# [Task item]
Because the copy must hold no pictures, return the data below with all of its words intact.

# [Items from a dataset]
======

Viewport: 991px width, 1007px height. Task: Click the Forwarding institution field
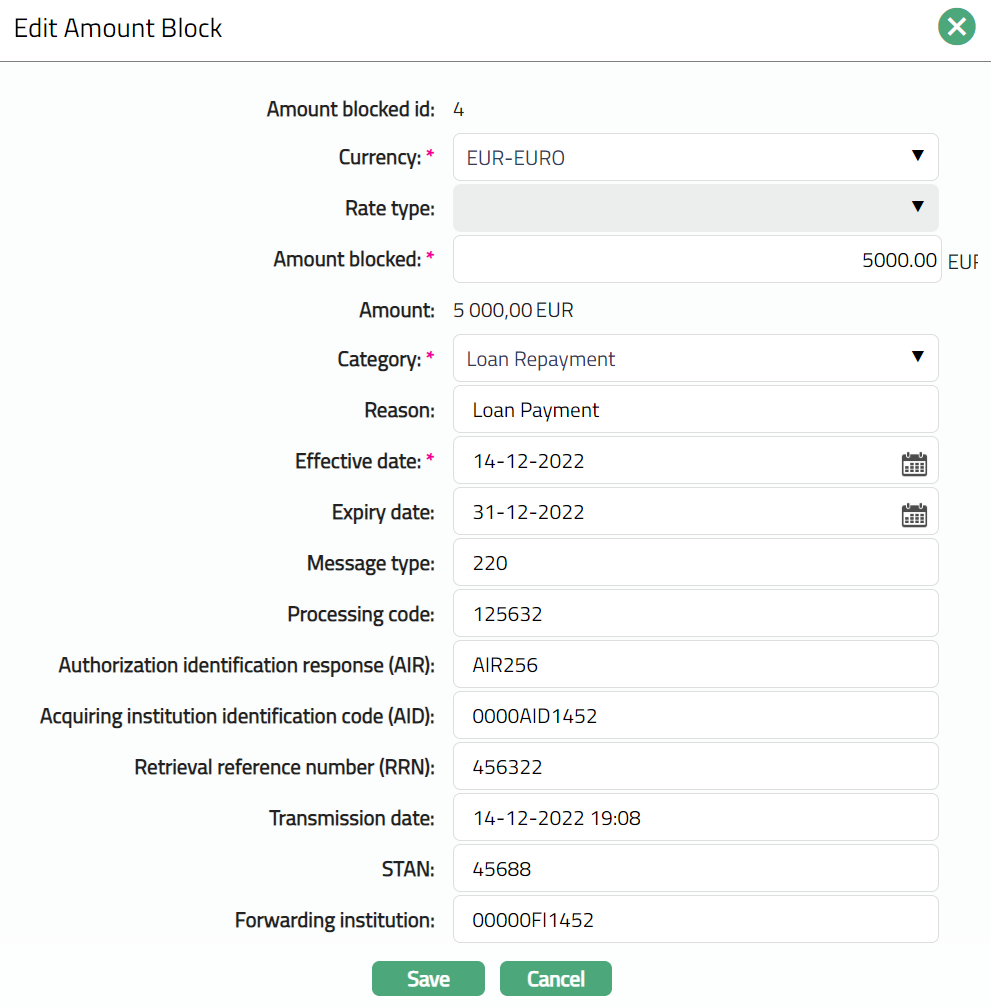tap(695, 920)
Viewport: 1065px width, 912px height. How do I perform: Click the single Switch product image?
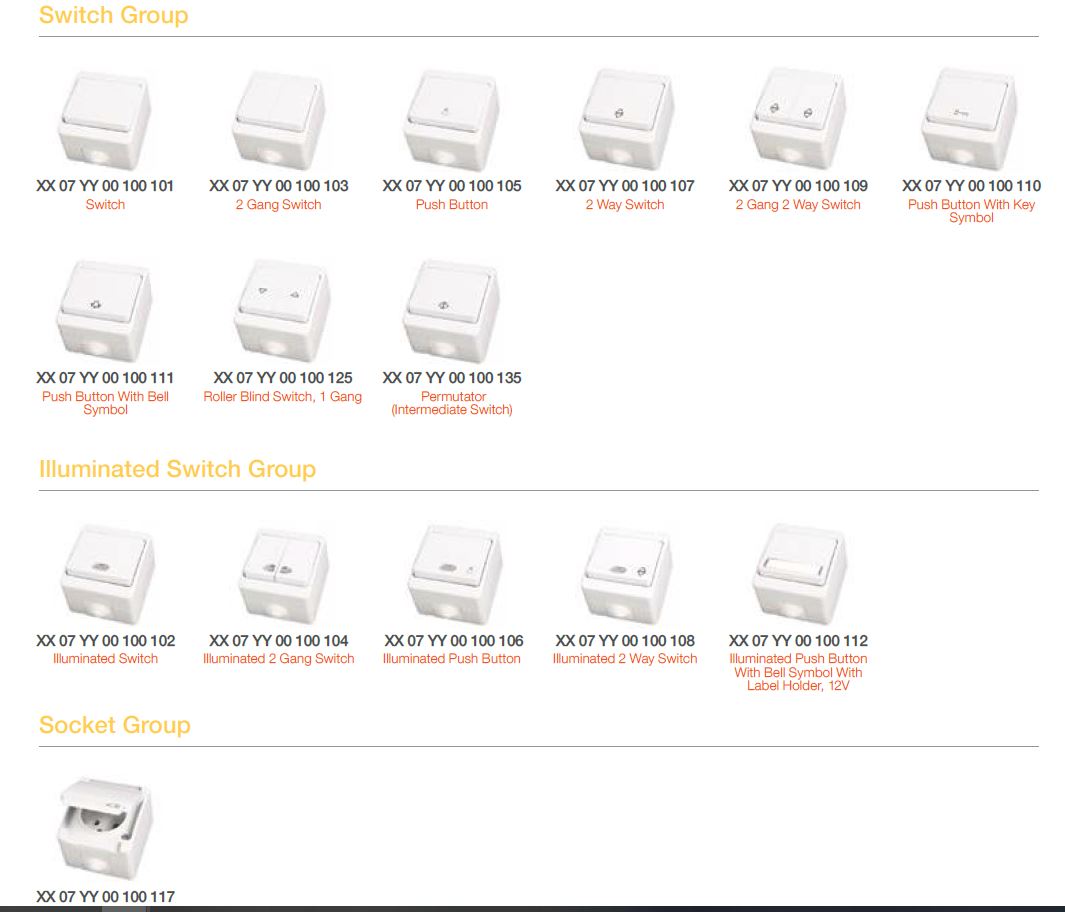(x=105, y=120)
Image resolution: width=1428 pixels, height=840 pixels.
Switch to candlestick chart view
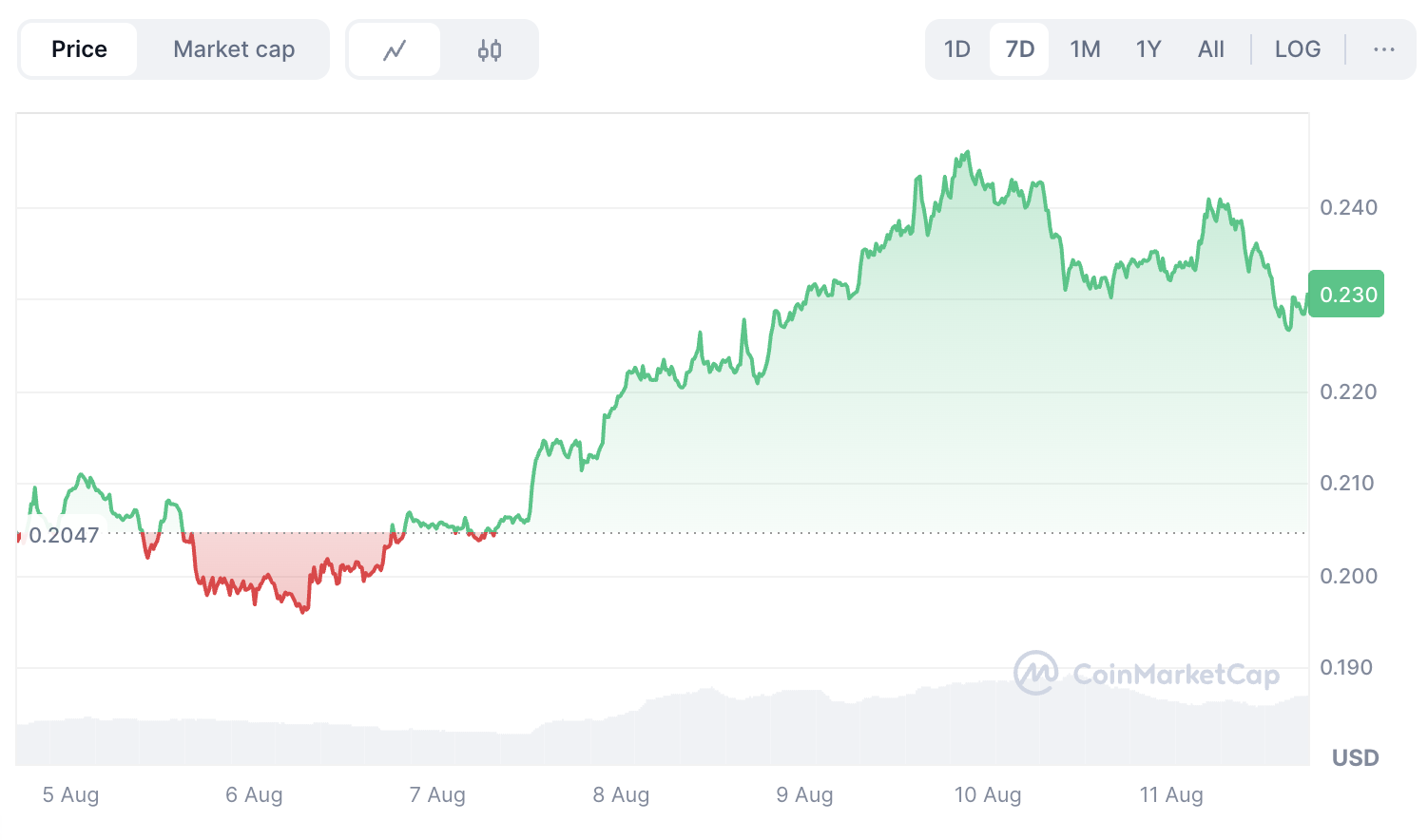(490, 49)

======

# [Result below]
Viewport: 991px width, 1007px height. Task: Click the Forwarding institution field
tap(695, 920)
Viewport: 1065px width, 912px height. How do I perform: Click the single Switch product image?
(x=105, y=120)
Image resolution: width=1428 pixels, height=840 pixels.
Switch to candlestick chart view
(490, 49)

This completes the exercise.